The groups claim the Secretaries of Commerce and Interior trampled the Endangered Species Act and other laws and ignored scientific studies to declare that their “speculative and ill-defined mitigation plans” will protect the threatened and endangered species there.
“The toll road will cross San Juan and San Mateo Creeks, both of which are federal designated critical habitat for the critically endangered southern steelhead trout,” the federal complaint states. “Nonetheless, NMFS (the defendant National Marine Fisheries Service) refused to even prepare a comprehensive Biological Opinion concerning the impacts of the toll road on the southern steelhead, instead concluding that the toll road is not likely to adversely affect the species.”

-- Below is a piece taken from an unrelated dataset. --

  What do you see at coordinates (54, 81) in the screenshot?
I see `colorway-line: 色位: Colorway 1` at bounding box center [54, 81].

But the defendant Fish and Wildlife Service reported that the toll road “(a) will destroy and fragment high quality habitat for one of the handful of remaining populations of the critically imperiled Pacific pocket mouse; (b) will disturb almost 50% of the aquatic habitat for the endangered tidewater goby in San Mateo and San Onofre Creeks; (c) will destroy more than a hundred acres of upland habitat for two populations of the endangered arroyo toad; (d) will eliminate more than 300 acres of the coastal sage scrub habitat occupied by up to 50 breeding pairs of the threatened coastal California gnatcatcher; (e) will destroy more than 22 acres of the remaining habitat for the endangered least Bell’s vireo; and (f) will wipe out at least one of the limited number of remaining populations of the threatened thread-leaved brodiaea [lily].”
Nor are these the only ecological disasters that will ensue, the complaint states.

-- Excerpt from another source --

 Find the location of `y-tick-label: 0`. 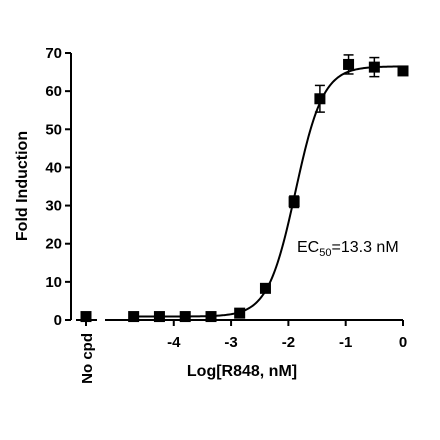

y-tick-label: 0 is located at coordinates (58, 320).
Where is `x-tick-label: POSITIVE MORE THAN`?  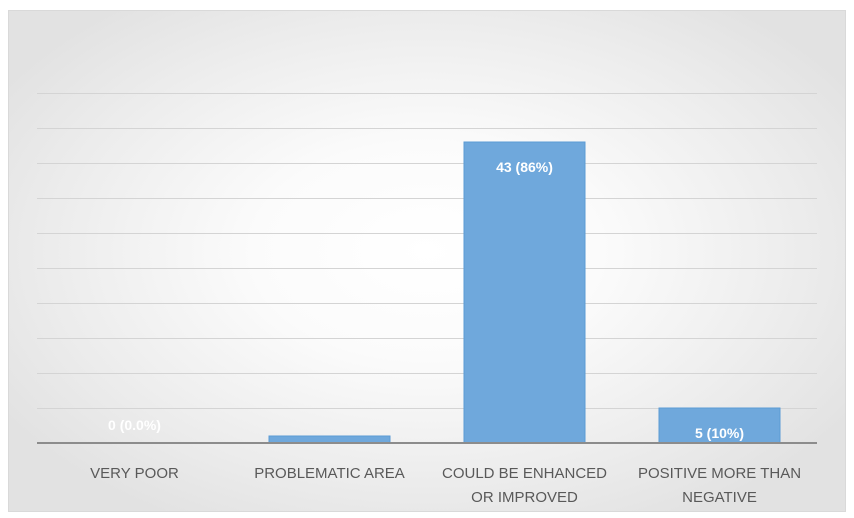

“More than 95% of the historic riparian habitat in the region has already been lost,” the complaint states. Ironically, many of the threatened species have been protected by the presence of the enormous U.S. Marine base at Camp Pendleton, and the large open spaces needed for its firing ranges.
Plaintiffs, led by the Save San Onofre Coalition, want the defendants’ arbitrary and capricious biological opinion statements set aside, and the project enjoined unless and until it complies with environmental laws. Lead counsel for plaintiffs is Damon Nagami with the Natural Resources Defense Council of Santa Monica.